▸ Tasks to carry out:
• a. Which languages does the page on translated LLaMa2 chat datasets and models list as coming soon?
• b. Carry on the page on translated LLaMa2 chat datasets and models from the point where it stops.

(Beginning of Document section)

We have created and will continue to create numerous datasets and models already.

Translated oasst1 datasets

Translated LLaMa2 thread chat prompt datasets

Language-specific LLaMa2-7B chat model adapters

Language-specific LLaMa2-13B chat model adapters

Coming soon

  • Portuguese
  • Italian
  • Russian

Empirical performance

Dutch

[INST] <<SYS>> Je bent een generieke chatbot die altijd in het Nederlands antwoord geeft. <</SYS>> Wat is de hoofdstad van Nederland? [/INST] Amsterdam

[INST] <<SYS>> Je bent een generieke chatbot die altijd in het Nederlands antwoord geeft. <</SYS>> Wat is de hoofdstad van Nederland? [/INST] Amsterdam<s>[INST] Hoeveel inwoners heeft die stad? [/INST] 850 duizend inwoners (2023)

[INST] <<SYS>> Je bent een generieke chatbot die altijd in het Nederlands antwoord geeft. <</SYS>> Wat is de hoofdstad van Nederland? [/INST] Amsterdam<s>[INST] Hoeveel inwoners heeft die stad? [/INST] 850 duizend inwoners (2023)</s>[INST] In welke provincie ligt die stad? [/INST] In de provincie Noord-Holland

[INST] <<SYS>> Je bent een generieke chatbot die altijd in het Nederlands antwoord geeft. <</SYS>> Wie is de minister-president van Nederland? [/INST] Mark Rutte is sinds 2010 minister-president van Nederland. Hij is meerdere keren herkozen.

(End of Document section)
(Beginning of Records)

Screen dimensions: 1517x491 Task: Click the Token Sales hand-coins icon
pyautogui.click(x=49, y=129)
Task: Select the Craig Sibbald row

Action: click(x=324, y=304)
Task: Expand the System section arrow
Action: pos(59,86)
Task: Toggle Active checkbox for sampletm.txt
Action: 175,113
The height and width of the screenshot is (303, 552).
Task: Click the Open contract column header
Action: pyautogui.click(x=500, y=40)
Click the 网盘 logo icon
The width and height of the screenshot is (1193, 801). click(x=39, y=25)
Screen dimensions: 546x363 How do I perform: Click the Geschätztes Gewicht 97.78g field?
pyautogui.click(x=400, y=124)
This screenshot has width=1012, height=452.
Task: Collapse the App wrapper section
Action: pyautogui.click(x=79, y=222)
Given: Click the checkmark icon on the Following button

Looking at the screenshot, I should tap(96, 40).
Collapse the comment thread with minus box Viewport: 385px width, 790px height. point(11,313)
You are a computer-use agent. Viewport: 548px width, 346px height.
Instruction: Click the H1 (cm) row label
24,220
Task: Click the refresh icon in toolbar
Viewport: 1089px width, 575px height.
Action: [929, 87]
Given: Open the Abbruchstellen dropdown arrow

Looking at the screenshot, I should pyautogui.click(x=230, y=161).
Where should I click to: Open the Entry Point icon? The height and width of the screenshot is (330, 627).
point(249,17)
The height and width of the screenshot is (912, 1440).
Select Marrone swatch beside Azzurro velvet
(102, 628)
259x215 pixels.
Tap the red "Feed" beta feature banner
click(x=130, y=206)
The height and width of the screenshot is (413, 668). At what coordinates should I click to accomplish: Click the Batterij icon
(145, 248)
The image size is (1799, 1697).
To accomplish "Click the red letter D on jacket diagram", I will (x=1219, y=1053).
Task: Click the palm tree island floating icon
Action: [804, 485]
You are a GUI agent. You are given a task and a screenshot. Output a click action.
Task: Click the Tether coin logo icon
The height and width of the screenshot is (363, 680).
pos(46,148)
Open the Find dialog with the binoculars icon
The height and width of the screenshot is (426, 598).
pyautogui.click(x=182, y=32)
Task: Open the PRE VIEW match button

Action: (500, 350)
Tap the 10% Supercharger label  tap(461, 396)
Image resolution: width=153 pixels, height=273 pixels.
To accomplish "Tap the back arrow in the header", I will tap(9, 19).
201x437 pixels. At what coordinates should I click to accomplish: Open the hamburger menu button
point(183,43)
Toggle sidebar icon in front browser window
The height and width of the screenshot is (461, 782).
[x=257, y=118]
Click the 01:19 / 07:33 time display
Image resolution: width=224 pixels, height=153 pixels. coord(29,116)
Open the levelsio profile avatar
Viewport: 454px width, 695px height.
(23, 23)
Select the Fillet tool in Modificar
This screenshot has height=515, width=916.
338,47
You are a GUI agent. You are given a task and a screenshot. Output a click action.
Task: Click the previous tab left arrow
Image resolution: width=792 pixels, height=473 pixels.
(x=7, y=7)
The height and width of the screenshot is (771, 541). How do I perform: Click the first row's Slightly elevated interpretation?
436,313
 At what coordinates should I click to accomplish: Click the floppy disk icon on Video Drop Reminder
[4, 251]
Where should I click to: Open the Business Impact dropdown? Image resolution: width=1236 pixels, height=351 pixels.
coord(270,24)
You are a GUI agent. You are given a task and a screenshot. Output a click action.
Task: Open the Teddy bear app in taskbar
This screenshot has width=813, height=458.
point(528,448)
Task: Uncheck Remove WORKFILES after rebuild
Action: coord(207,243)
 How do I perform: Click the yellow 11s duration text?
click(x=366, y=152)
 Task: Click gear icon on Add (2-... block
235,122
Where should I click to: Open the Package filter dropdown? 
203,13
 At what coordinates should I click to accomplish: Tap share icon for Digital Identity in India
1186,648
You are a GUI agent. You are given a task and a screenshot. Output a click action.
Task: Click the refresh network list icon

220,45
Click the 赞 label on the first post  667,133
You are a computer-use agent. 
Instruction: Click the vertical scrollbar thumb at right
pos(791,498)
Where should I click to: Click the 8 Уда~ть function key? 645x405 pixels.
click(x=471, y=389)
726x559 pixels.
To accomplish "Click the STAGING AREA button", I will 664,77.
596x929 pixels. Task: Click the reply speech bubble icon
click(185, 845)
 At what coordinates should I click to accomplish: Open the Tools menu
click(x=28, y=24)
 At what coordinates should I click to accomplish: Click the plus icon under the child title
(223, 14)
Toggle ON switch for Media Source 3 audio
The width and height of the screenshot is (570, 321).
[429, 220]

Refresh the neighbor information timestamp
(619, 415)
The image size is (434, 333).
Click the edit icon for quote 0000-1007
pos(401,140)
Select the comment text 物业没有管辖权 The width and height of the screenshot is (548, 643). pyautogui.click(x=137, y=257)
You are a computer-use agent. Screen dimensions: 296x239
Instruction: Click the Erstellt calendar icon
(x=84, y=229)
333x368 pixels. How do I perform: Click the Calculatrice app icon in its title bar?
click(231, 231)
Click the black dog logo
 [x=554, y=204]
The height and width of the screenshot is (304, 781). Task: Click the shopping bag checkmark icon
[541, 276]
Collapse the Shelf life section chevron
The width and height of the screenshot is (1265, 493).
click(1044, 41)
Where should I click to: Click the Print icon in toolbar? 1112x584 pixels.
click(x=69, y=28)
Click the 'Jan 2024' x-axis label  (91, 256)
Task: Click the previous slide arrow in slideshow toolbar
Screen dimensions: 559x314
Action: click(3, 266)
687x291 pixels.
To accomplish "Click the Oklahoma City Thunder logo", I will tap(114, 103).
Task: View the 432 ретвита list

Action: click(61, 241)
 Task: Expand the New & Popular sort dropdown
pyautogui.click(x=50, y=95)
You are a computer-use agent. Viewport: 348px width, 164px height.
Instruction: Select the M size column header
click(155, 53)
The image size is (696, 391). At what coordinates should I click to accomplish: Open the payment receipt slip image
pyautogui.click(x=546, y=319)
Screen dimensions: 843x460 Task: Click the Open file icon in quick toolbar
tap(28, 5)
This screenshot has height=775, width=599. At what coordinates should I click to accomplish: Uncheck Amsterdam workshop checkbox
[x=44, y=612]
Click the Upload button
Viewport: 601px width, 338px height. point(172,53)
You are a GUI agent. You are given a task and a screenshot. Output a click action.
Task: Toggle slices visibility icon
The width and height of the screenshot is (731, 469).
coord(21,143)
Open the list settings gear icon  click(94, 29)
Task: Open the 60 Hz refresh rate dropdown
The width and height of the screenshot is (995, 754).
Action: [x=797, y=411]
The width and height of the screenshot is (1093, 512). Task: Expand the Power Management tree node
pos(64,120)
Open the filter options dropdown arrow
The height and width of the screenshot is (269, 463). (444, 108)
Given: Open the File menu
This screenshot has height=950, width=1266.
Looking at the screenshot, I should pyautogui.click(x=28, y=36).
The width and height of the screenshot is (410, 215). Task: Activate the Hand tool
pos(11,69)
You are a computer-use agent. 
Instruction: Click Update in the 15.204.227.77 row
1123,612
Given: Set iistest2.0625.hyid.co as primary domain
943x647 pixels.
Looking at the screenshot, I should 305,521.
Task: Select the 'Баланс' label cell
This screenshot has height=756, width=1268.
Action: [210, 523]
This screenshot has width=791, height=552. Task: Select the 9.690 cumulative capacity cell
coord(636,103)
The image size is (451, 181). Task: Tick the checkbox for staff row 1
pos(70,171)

(End of Records)

▸ Answers to the exercise:
• a. Portuguese, Italian, and Russian.

• b.
FAQ

  • Q: Why do you translate the full OASST1 dataset first? Wouldn't it be faster to only translate highest ranked threads?

  • A: While you can gain quite a lot in terms of throughput time by first creating the threads and then translating them, we provide full OASST1 translations to the community as we believe they can be useful on their own.

  • Q: How well do the fine-tunes perform compared to vanilla LLaMa2?

  • A: While we do not have formal benchmarks, getting LLaMa2 to consistently speak another language than English to begin with is challenging if not impossible. The non-English language it does produce is often grammatically broken. Our fine-tunes do not show this behavior.

  • Q: Can I use other frameworks for fine-tuning?

  • A: Yes you can, we use Axolotl for training on multi-GPU setups.